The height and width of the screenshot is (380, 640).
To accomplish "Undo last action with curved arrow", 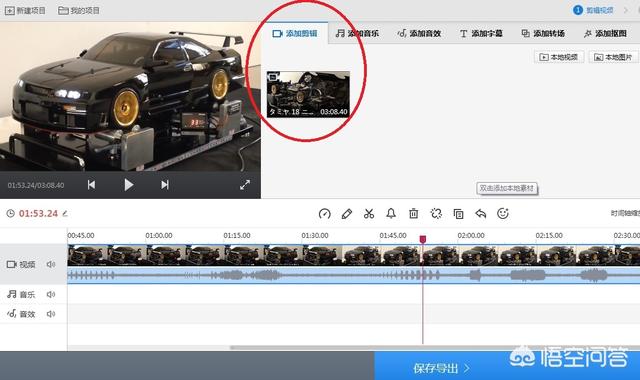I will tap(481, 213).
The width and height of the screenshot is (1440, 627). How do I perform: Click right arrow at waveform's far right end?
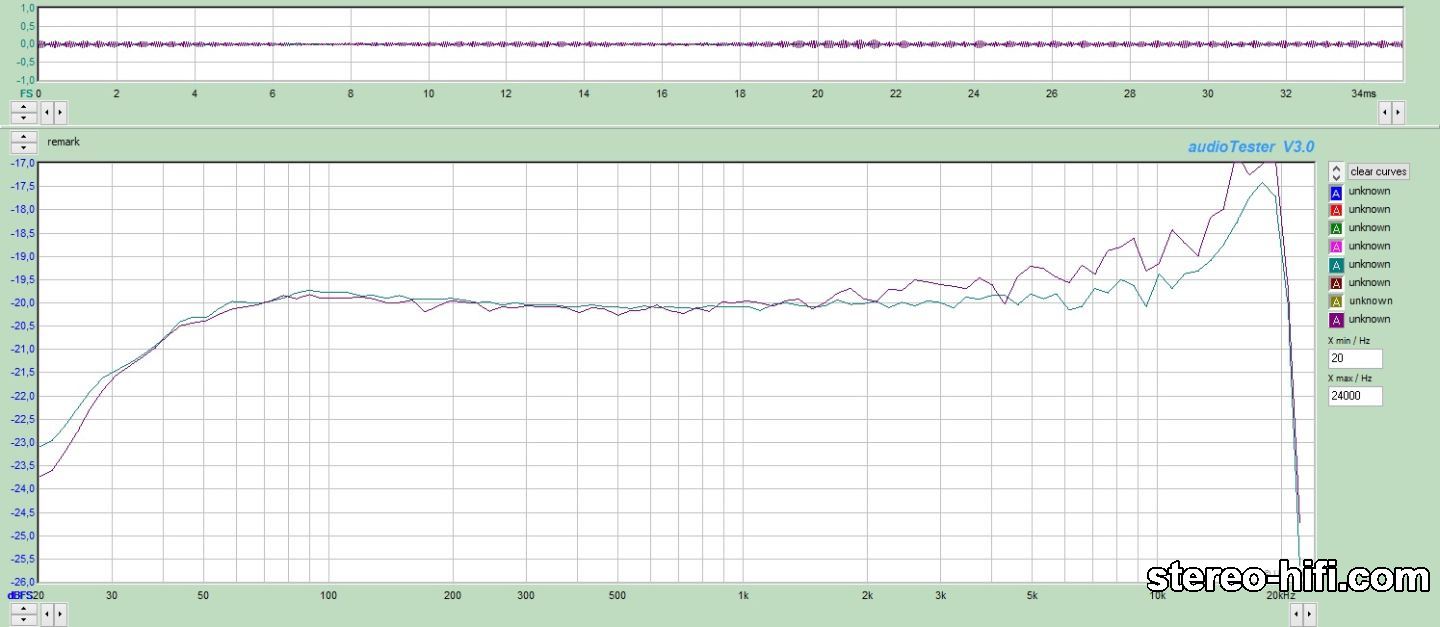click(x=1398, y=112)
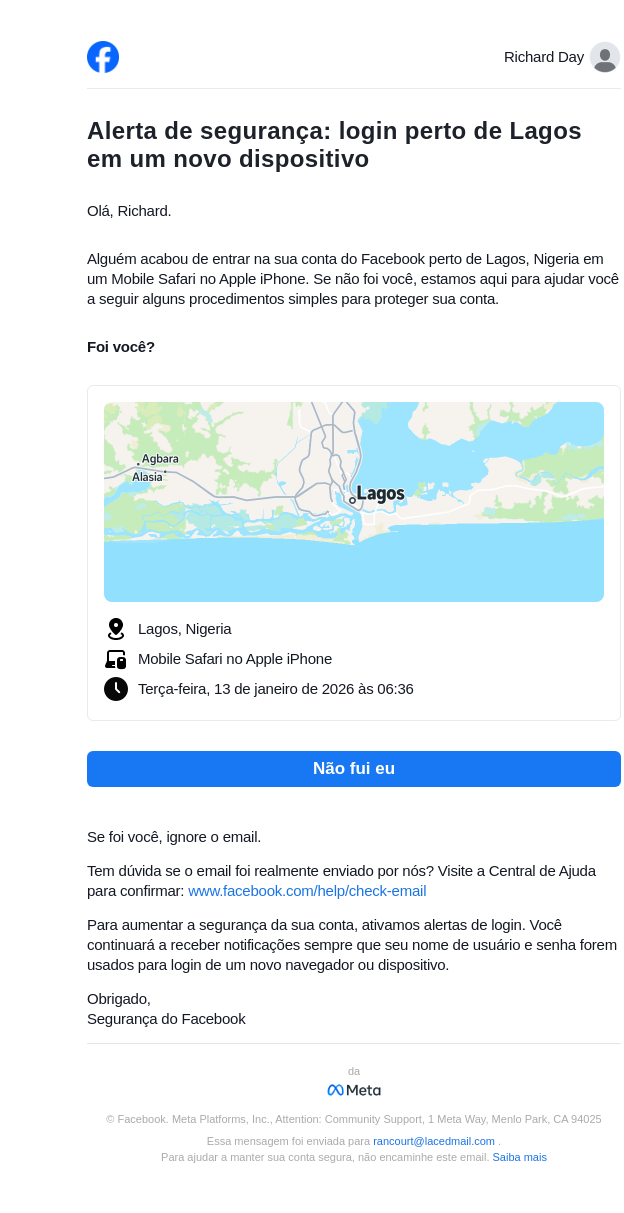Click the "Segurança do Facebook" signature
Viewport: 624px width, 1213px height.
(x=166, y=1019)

---*---

Activity: Omit the pictures, then extract verbatim only those lines that fall between the line containing "The width and" and the final line of the records above, both included.

Answer to the problem:
The width and height of the screenshot is (1440, 627). How do I perform: Click right arrow at waveform's far right end?
click(x=1398, y=112)
Click the "Segurança do Facebook" signature
Viewport: 624px width, 1213px height.
(x=166, y=1019)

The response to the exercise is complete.